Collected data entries
· · · ·

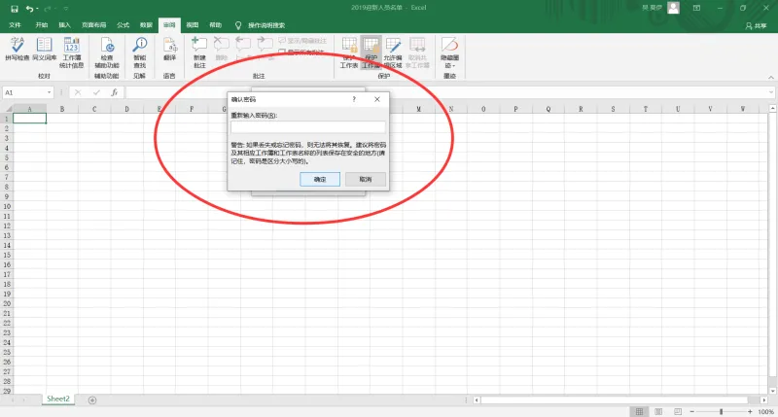
Task: Expand the Hide Ink (隐藏墨迹) dropdown
Action: click(x=449, y=52)
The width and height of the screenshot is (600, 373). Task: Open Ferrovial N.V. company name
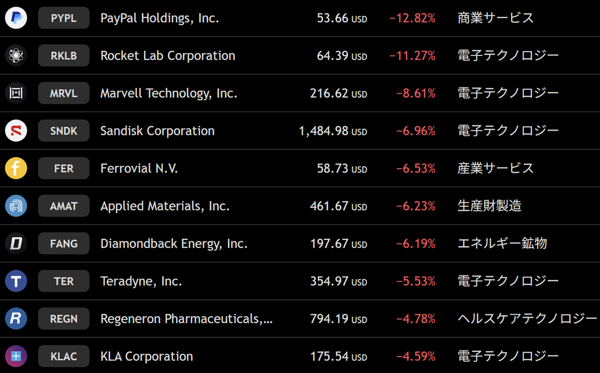click(139, 168)
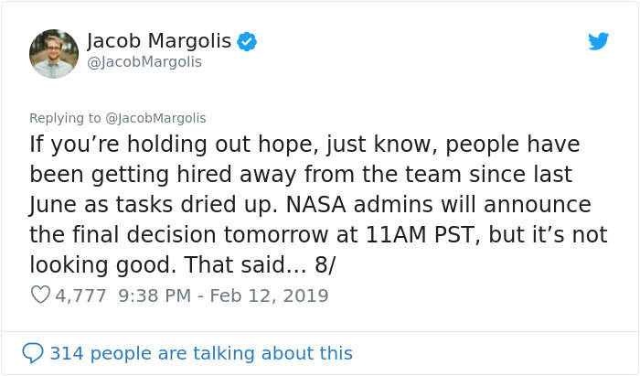Viewport: 640px width, 376px height.
Task: Open Jacob Margolis's profile photo
Action: 53,53
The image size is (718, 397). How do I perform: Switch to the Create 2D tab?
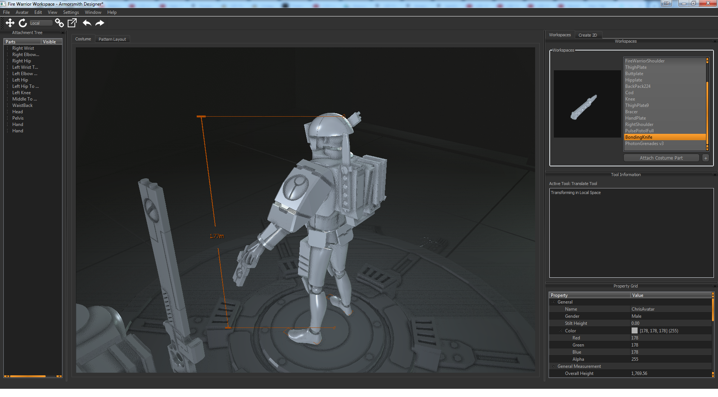587,35
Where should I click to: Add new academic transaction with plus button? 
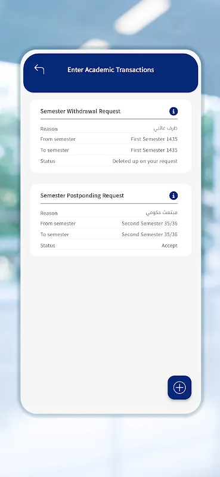(179, 388)
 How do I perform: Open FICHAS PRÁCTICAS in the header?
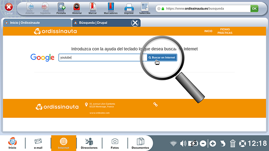click(225, 31)
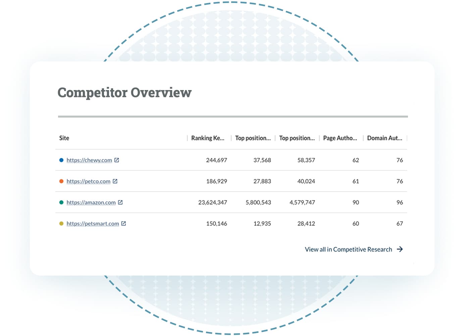The height and width of the screenshot is (336, 463).
Task: Click the Top position header above 37,568
Action: [x=253, y=138]
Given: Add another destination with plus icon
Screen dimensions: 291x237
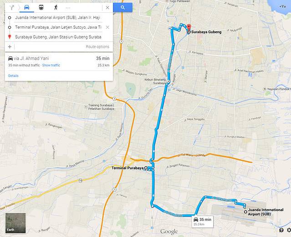Looking at the screenshot, I should [10, 47].
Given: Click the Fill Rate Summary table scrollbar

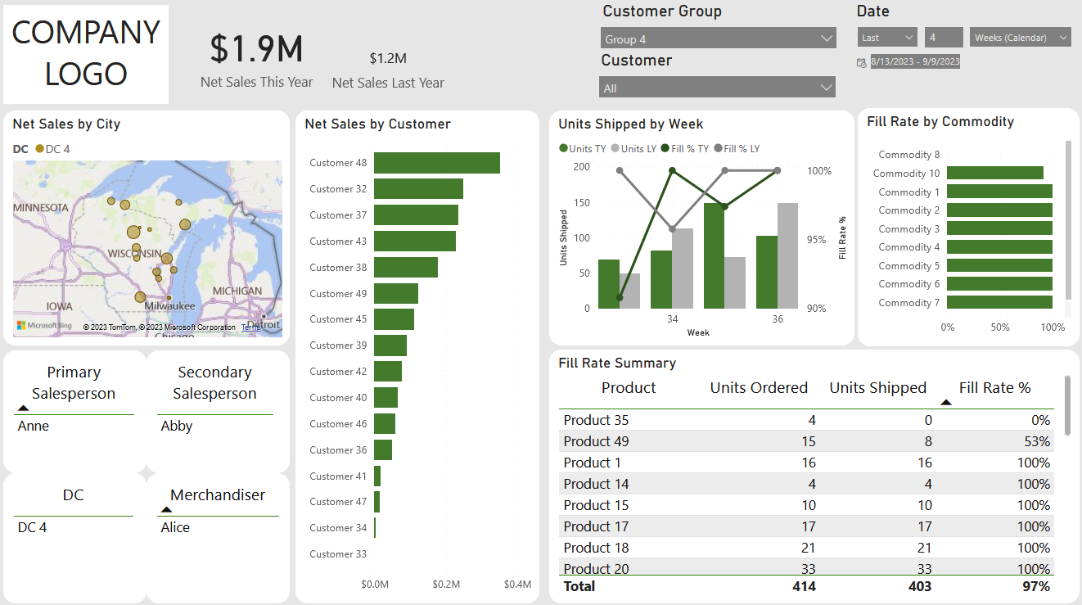Looking at the screenshot, I should pyautogui.click(x=1066, y=406).
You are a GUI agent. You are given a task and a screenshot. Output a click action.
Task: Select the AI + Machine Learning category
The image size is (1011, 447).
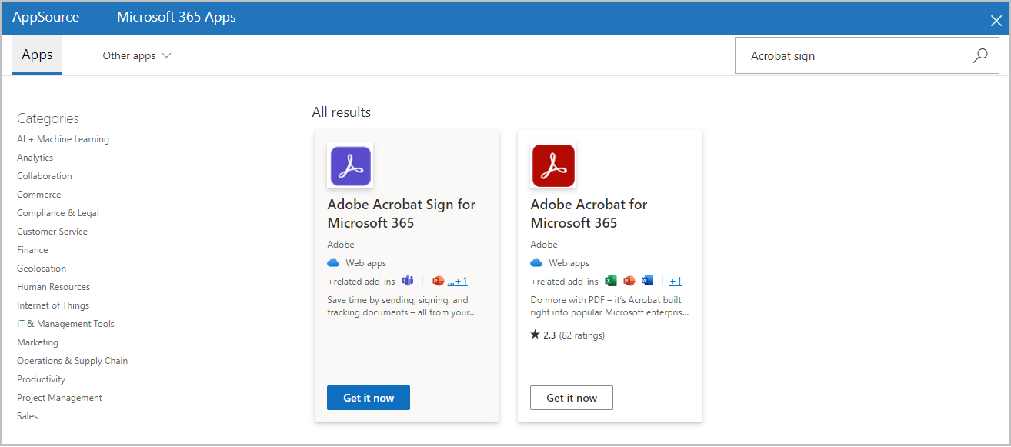tap(62, 138)
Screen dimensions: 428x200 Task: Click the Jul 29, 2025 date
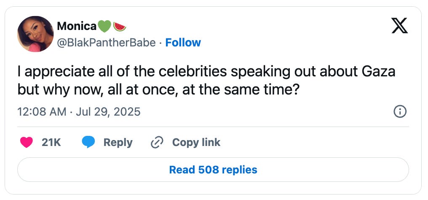click(107, 112)
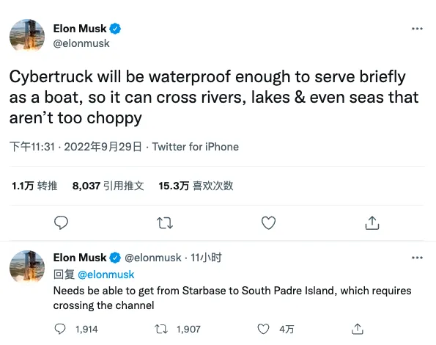View the 15.3万 likes list
Image resolution: width=436 pixels, height=345 pixels.
coord(196,186)
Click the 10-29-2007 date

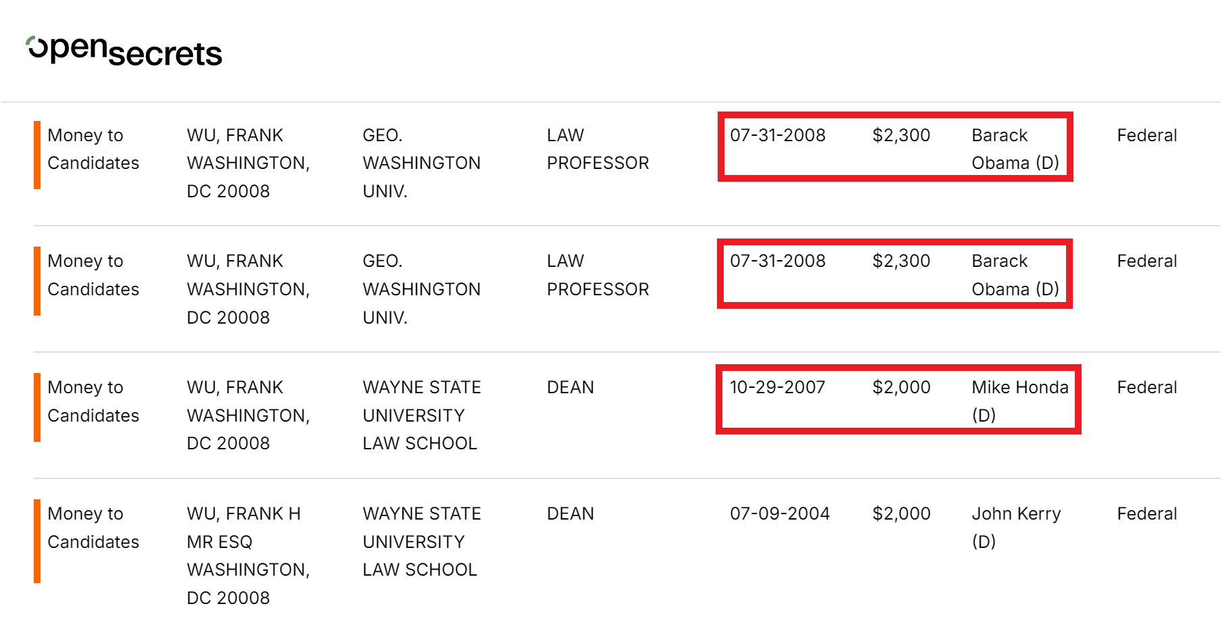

· · · ·

• **WORK REQUEST**
For the entries above, print exactly the lines between the one with "Given: Click the" and the one with "Task: Select the", inclusive, with no pictures.

• **RESPONSE FOR THIS EXERCISE**
Given: Click the Fill Rate Summary table scrollbar

Looking at the screenshot, I should pyautogui.click(x=1066, y=406).
You are a GUI agent. You are given a task and a screenshot. Output a click action.
Task: Select the AI + Machine Learning category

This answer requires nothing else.